> Problema dato
Riproduci esattamente i dati dalla riga che contiene "Open the Interface" fino alla riga che contiene "tap(840, 515)" compresa, tralasciando le immagini.

> Dati archiviati

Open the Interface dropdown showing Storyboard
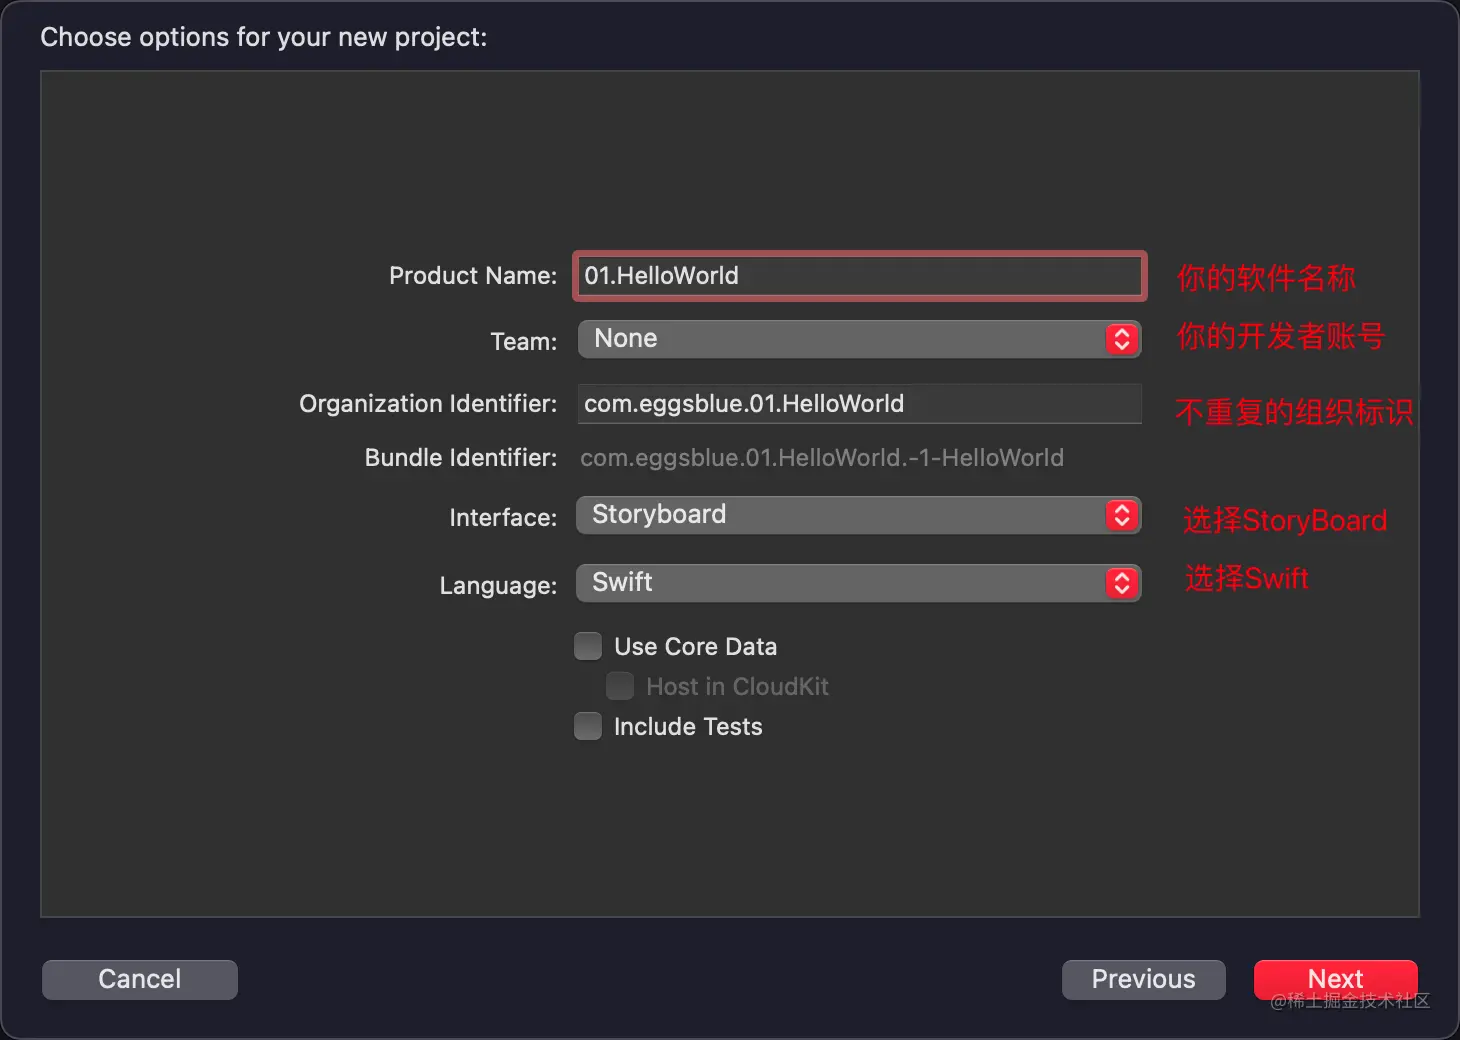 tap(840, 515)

--

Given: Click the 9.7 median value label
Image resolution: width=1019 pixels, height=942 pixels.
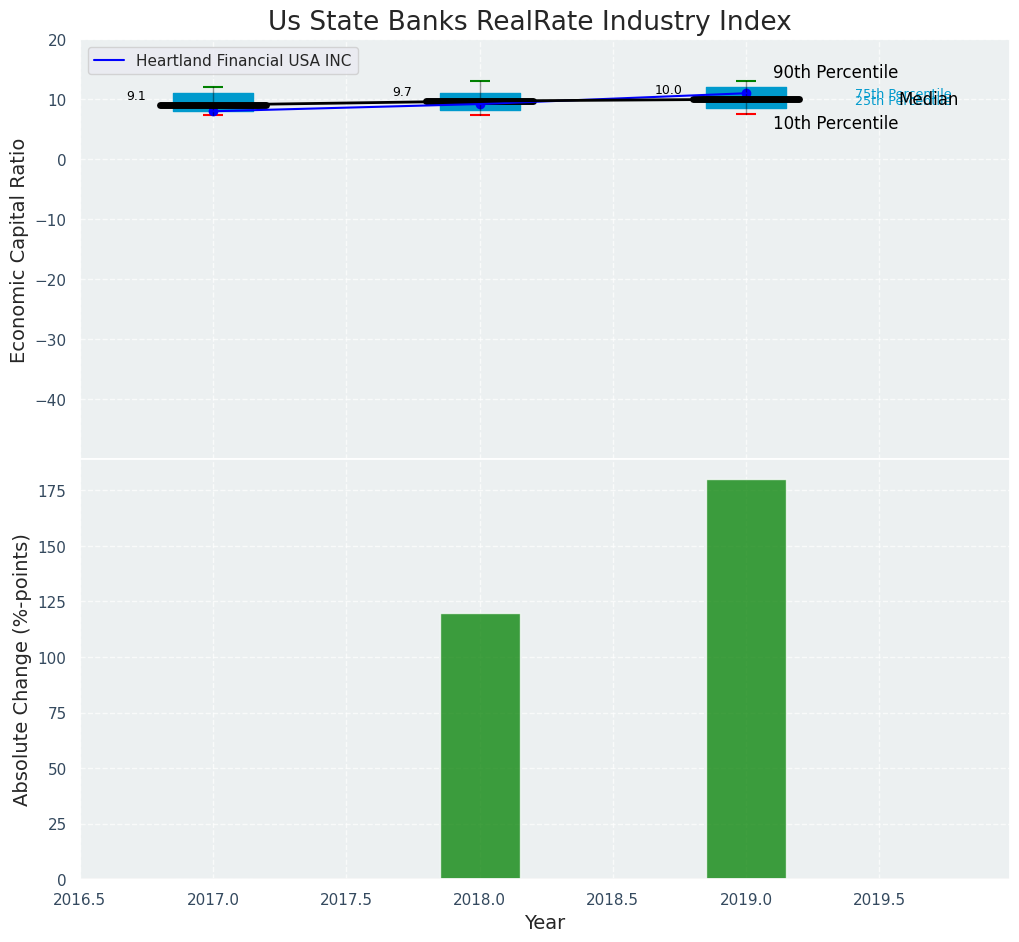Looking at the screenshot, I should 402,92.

==

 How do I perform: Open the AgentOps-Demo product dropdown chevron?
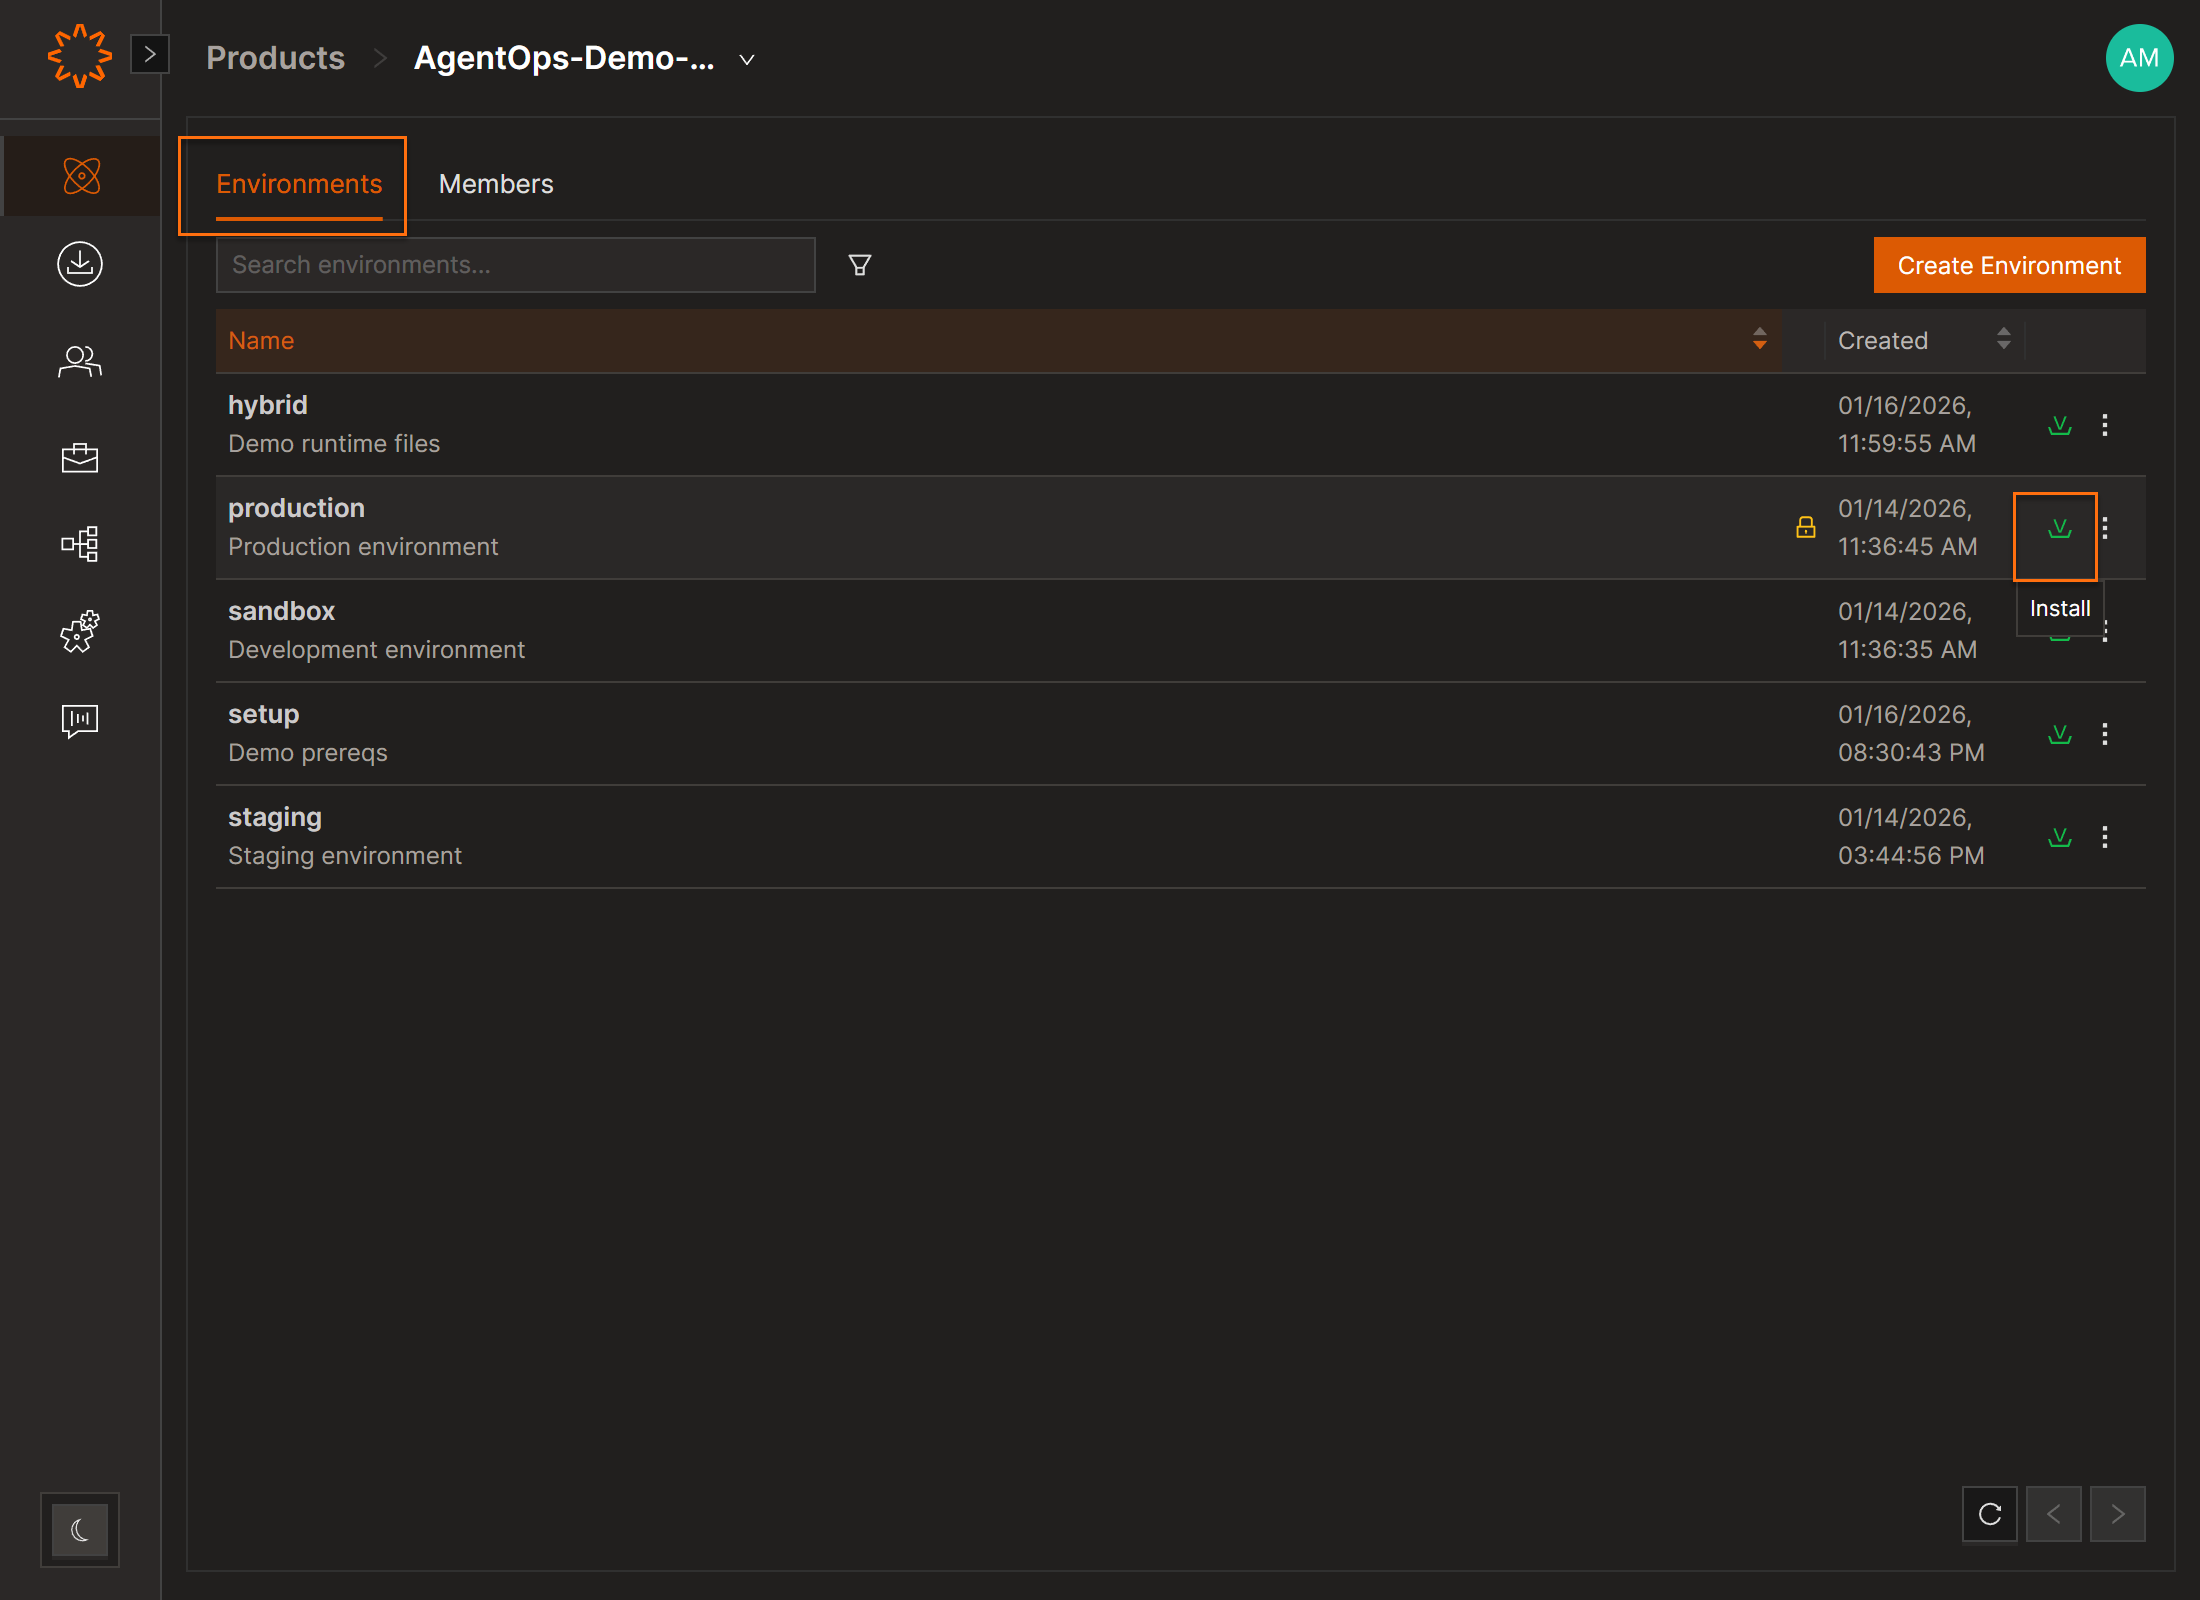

> Problema risolto
Open the Interface dropdown showing Storyboard
 tap(840, 515)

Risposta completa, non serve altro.